奈何他吸食寒食散多年,早已骨质疏松,就连牙齿都活络了,这一咬后槽牙,只听见咔哒一声,曹操吐出一口血来。

阿婉:“……”

这是气的吐血了?

还是他的亲弟弟曹彰帮的忙!

曹操确实生气。

而且气狠了, 他觉得自己受到了冒犯。

谢氏被拦,显然不是阿婉的手笔,若她真想要曹昂的命,又何必这般钝刀子割肉, 她麾下能干者众多, 想要曹昂死的无声无息, 再简单不过。

既然不是阿婉示意阻拦, 那能是谁?

曹昂嗜酒,失意后更是变本加厉,如今身体喝垮了也怨不得旁人,可曹昂到底是曹操的儿子, 是长子, 在阿婉未归家前, 更是他寄予厚望的孩子, 哪怕被罚圈禁,却不代表曹操已经彻底厌弃。

可如今呢?

寄予厚望的长子因为失意酗酒伤了身, 想求长姐救命却被拦,这种事还是发生在他眼皮子低下。

这如何不叫曹操震怒?

曹琅也没想过,自己不过听从母亲吩咐,想见一见曹昂,看见的却是这样一副场景。

她立时哭了, 扭头将脸埋入长姐怀中,哭着问道:“阿姐, 长兄成了这般模样, 我该如何与母亲说?”

阿婉眼圈也红了。

她一手抱着曹琅, 一手去摸曹昂的脸, 声音轻柔的唤道:“昂儿, 快醒醒,是阿姐。
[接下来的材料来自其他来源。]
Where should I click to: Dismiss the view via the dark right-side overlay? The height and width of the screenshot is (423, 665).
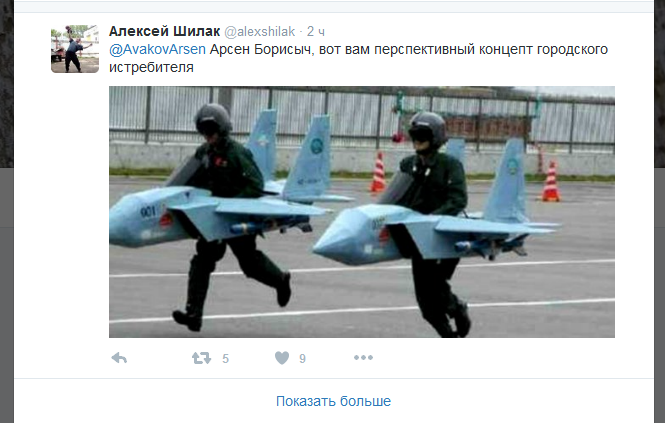pyautogui.click(x=659, y=212)
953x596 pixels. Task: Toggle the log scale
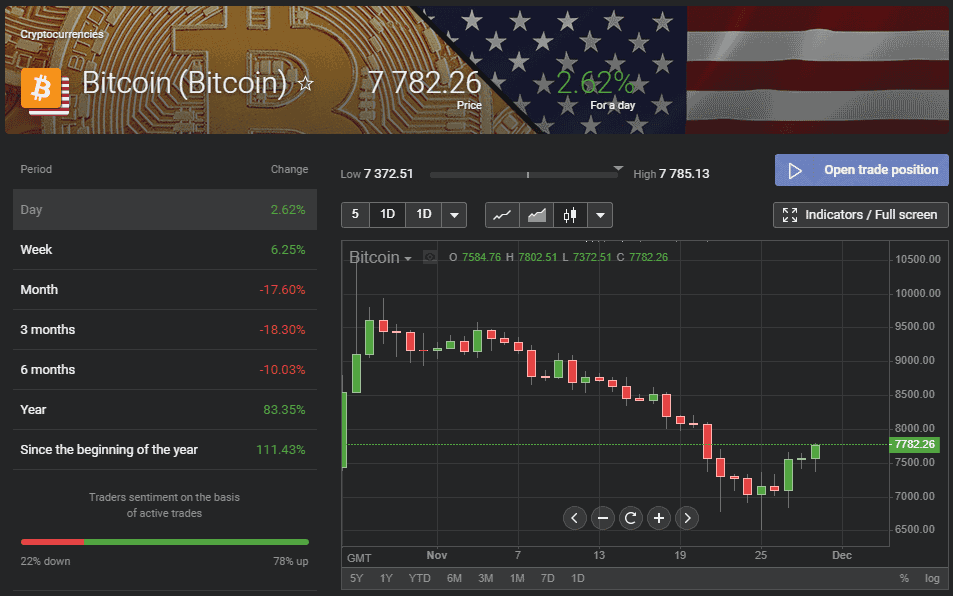click(x=932, y=578)
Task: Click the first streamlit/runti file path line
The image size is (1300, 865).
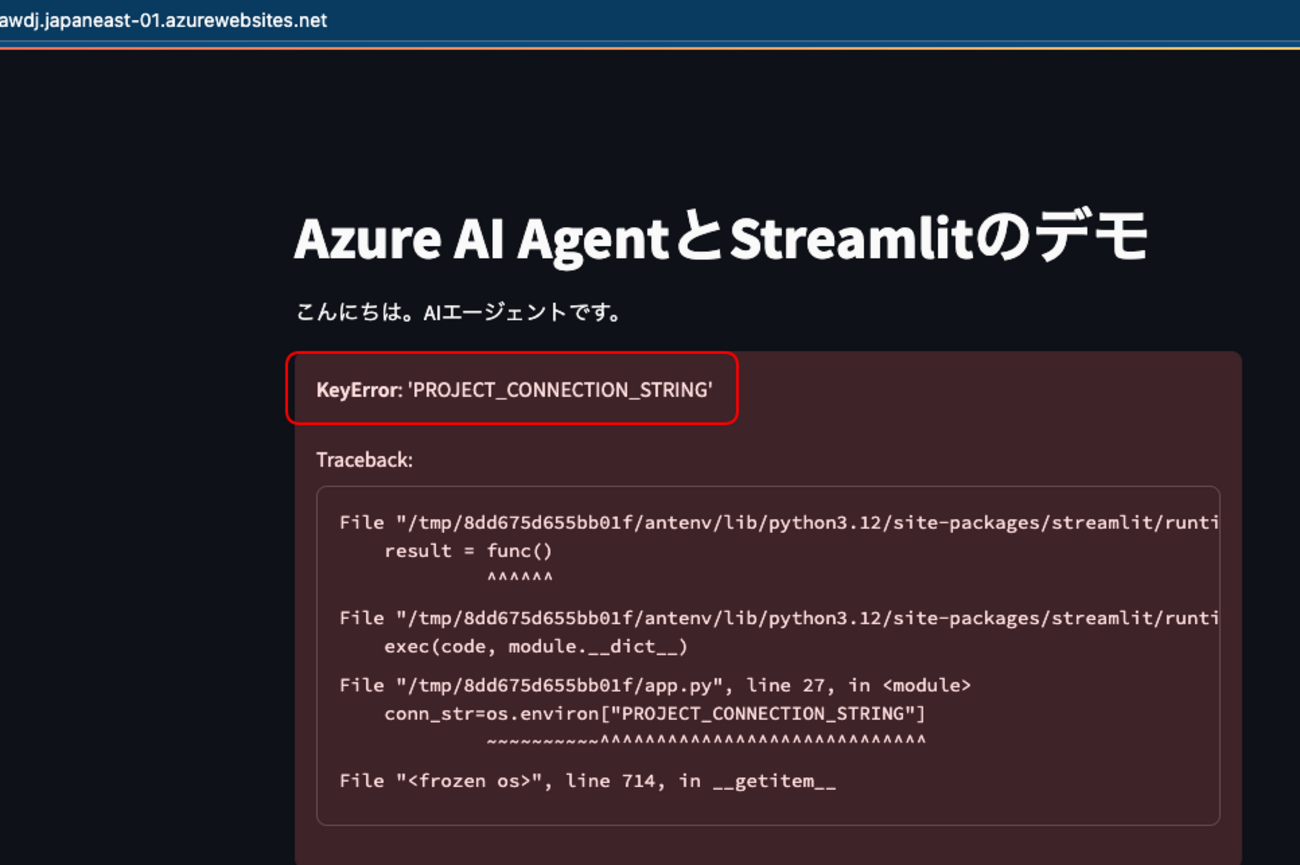Action: [780, 521]
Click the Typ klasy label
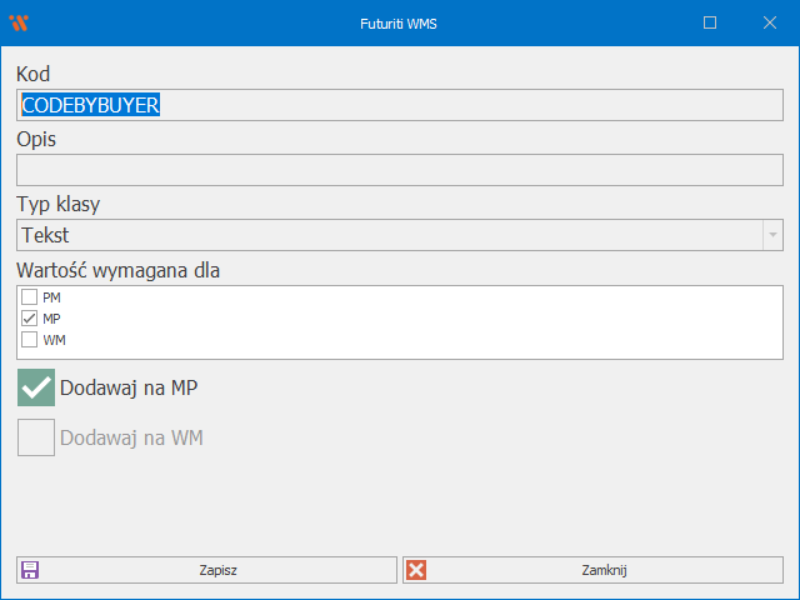 [x=58, y=204]
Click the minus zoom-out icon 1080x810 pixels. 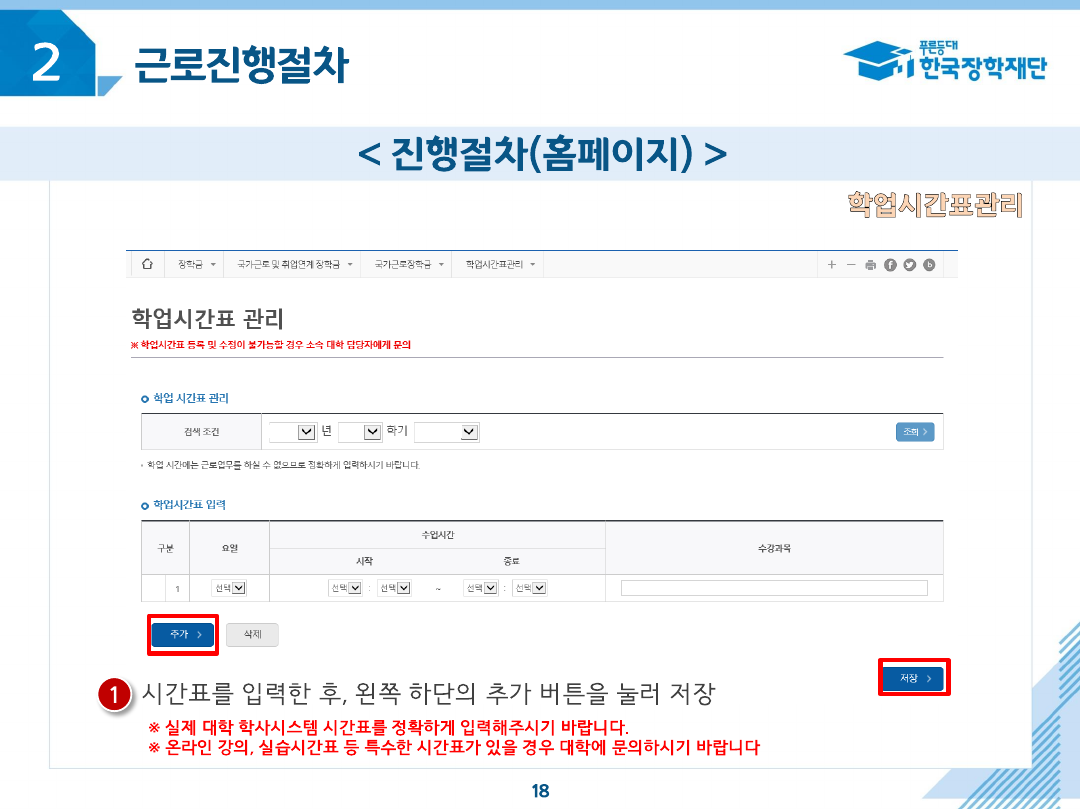pos(851,264)
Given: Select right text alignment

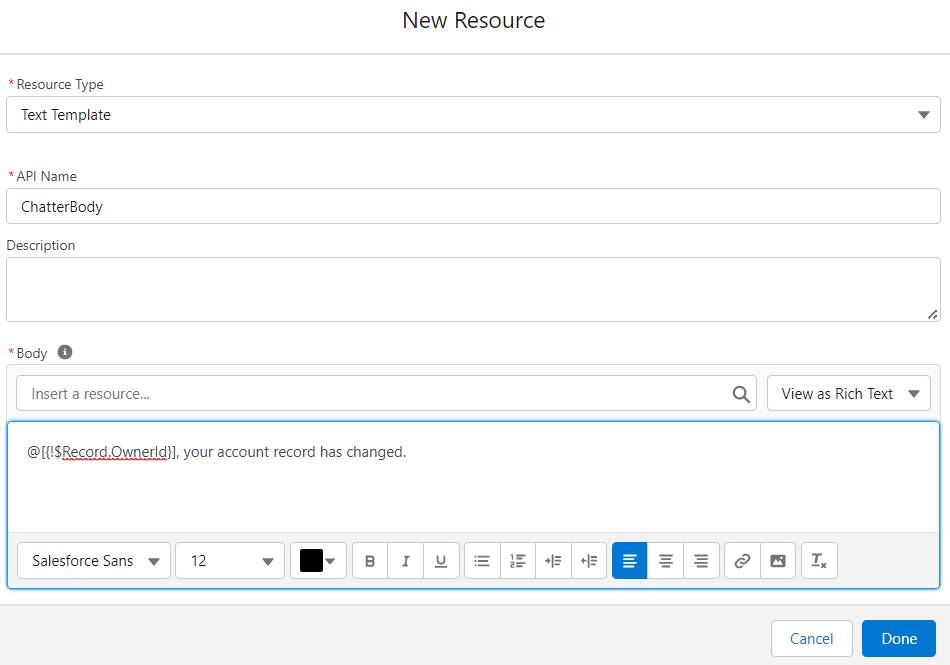Looking at the screenshot, I should [x=701, y=561].
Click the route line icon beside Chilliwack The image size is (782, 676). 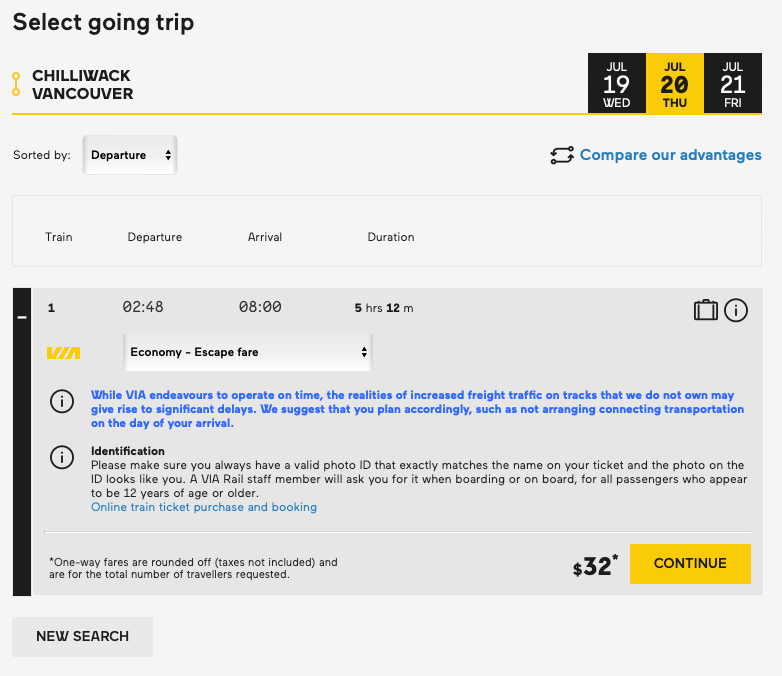point(16,84)
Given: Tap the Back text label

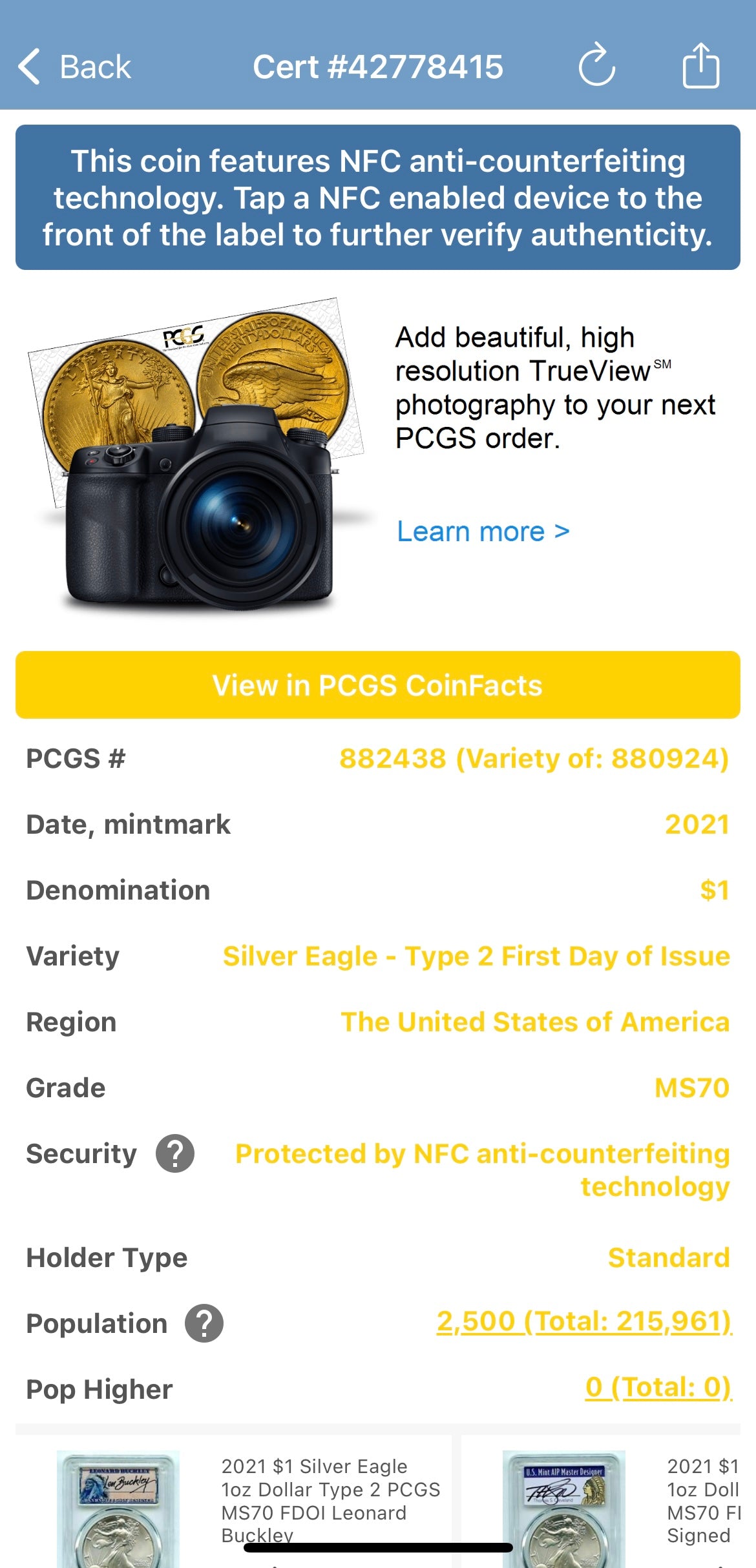Looking at the screenshot, I should 95,67.
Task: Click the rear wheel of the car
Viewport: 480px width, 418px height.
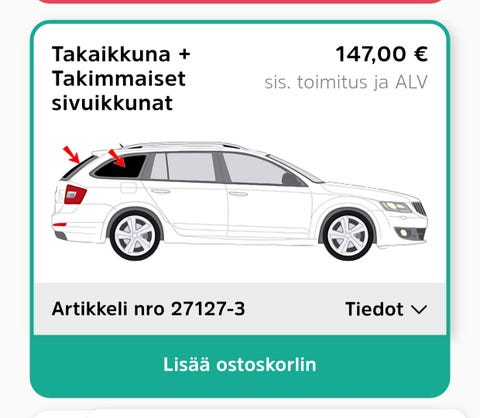Action: point(135,236)
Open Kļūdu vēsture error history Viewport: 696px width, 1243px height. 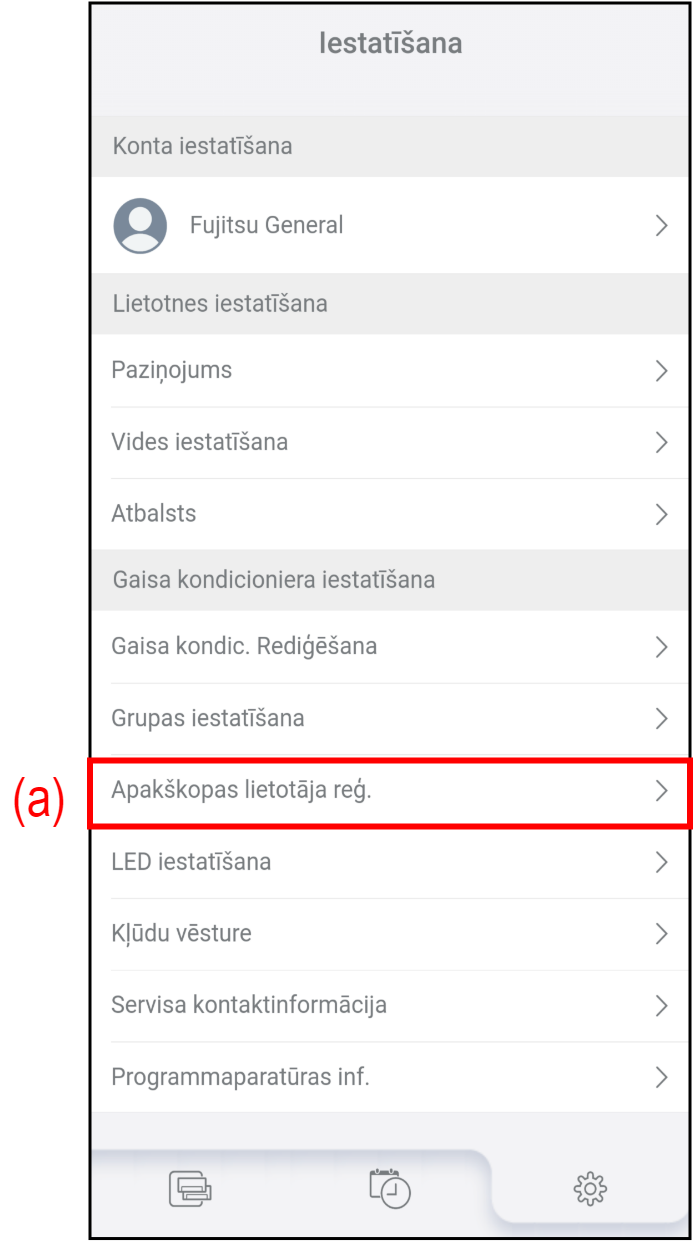[390, 934]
”

曹昂身子本就虚弱,这会儿稍稍有了点力气,就听见有人喊自己。

他费力的睁开眼睛。

入目的便是阿婉那张已经染上岁月却依旧秀丽的脸。

“阿姐……”

曹昂觉得自己仿佛在做梦。

梦境里,阿姐与他从未分道扬镳,还如从前那般,长姐疼爱他,教导他,而他也尊敬长姐。

“醒了就好,醒了就好。”

阿婉见他醒来,不由松了口气。

混元内功再强也救不了一心求死之人。

只要人有了意识,她就能将人救回来,给曹昂把了脉,又开了方子,赶紧差人去买药。

等一切忙完时,阿婉才发现,曹操早已不见了踪影。

“阿父是在长兄醒来时走的。”一直在旁边默不作声的曹琅适时为阿姐解疑答惑。

看来是回去调查去了。

也是。

曹操向来刚愎自用,极为自信,又如何能够容忍有人在自己眼皮子底下搞一些上不得台面的小动作。

若是曹操身体还如从前那般威猛,或许他还能赞一声‘肖父之风’,可他如今已然年迈,身体病痛加深,就好似那年迈老狮,时时刻刻都在警惕着旁的雄狮觊觎自己的狮群。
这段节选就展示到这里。